Roma, 29 gennaio 2009 - Agenda "romana" fitta di impegni quella di Antoine Tierny, presidente dell'Hospitalité de Notre-Dame di Lourdes, un'associazione che dal 1885 si occupa dell'accoglienza dei pellegrini malati in visita al santuario mariano. Tra due anni l'associazione celebrerà il 125esimo anniversario della sua nascita e Tierny - nominato per la seconda volta presidente dal vescovo di Tarbes-Lourdes, monsignor Jacques Perrier - è in visita a Roma per curare l'organizzazione della storica ricorrenza. «L'Hospitalité - spiega Tierny - è l'unica struttura a Lourdes ad occuparsi della ricezione di malati e disabili.

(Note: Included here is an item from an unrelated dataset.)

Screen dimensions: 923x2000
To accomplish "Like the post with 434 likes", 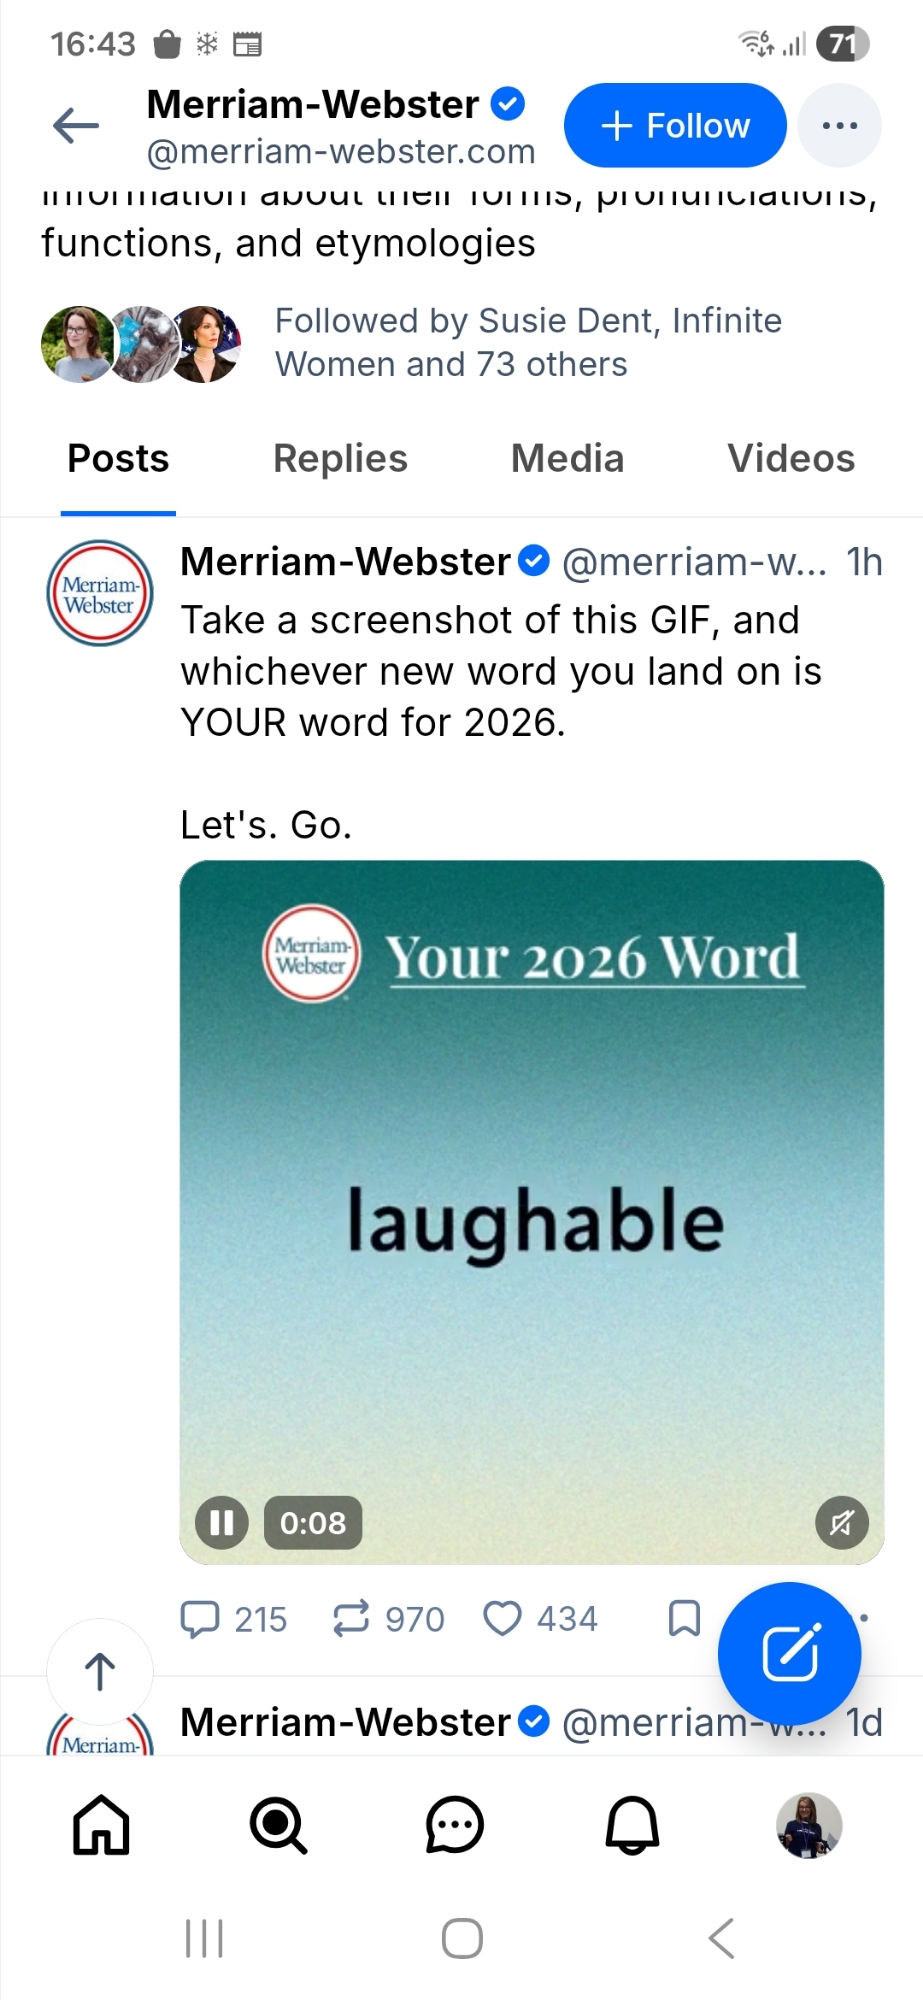I will tap(502, 1618).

Li prendiamo alla stazione o all'aeroporto, li accompagnamo alle liturgie e alle "piscine", che negli ultimi anni hanno registrato un incremento di visite del 23% (nel 2007 i bagni assistiti dall'Hospitalité erano stati 483.695, ndr)».
I numeri dell'associazione, in 125 anni di vita, sono lievitati. «Le attività dell'Hospitalité - racconta Tierny - iniziarono nel 1885 con soli 3 volontari. Adesso ne impiega oltre 20.000, provenienti da più di 60 paesi. Per svolgere il loro servizio con i pellegrini malati, accettano di pagarsi il viaggio fino a Lourdes. Nel 2008, si è celebrato il 150esimo anniversario delle apparizioni mariane, e abbiamo potuto disporre di 8.535 volontari (4.047 hospitaliers, 3.747 stageurs e 741 ausiliari), mille in più rispetto agli anni precedenti».
Prendersi cura dei pellegrini malati, dal punto di vista sanitario e soprattutto psicologico, richiede competenze specifiche, che non si improvvisano. Per diventare hospitalier si devono avere un minimo di 18 ed un massimo di 75 anni. Si compila un modulo (scaricabile dal sito web www.hospitalite-lourdes.com) per iscriversi ad uno stage della durata di 7-15 giorni, che va ripetuto per quattro anni. Poi, finalmente, si può svolgere il servizio, nel periodo compreso tra il 20 marzo e il 31 ottobre. Sono sei i servizi principali che l'Hospitalité offre ai pellegrini malati in visita al santuario di Lourdes. «C'è il Saint Jean Baptiste - spiega Tierny - che si occupa di accompagnare i pellegrini disabili o anche sani, durante il percorso verso il Bagno. C'è il Service Notre-Dame, i cui volontari si occupano della cucina e del servizio ai tavoli o di tenere in ordine i locali comuni. Poi svolgiamo il servizio Marie Saint-Frai in grado di accogliere, proprio nei pressi del santuario, circa 400 pellegrini malati. I volontari usufruiscono del Service Saint Michel, dove possono mangiare con 5,60 euro. Gli addetti del Saint Joseph seguono i pellegrini durante la permanenza a Lourdes». Ma l'impegno dell'Hospitalité non si limita alle cure fisiche, ma è anche di natura spirituale. «Abbiamo, infine, il Service Sainte Bernadette - conclude Tierny - che svolge un compito catechetico, diffondendo tra i malati il messaggio mariano».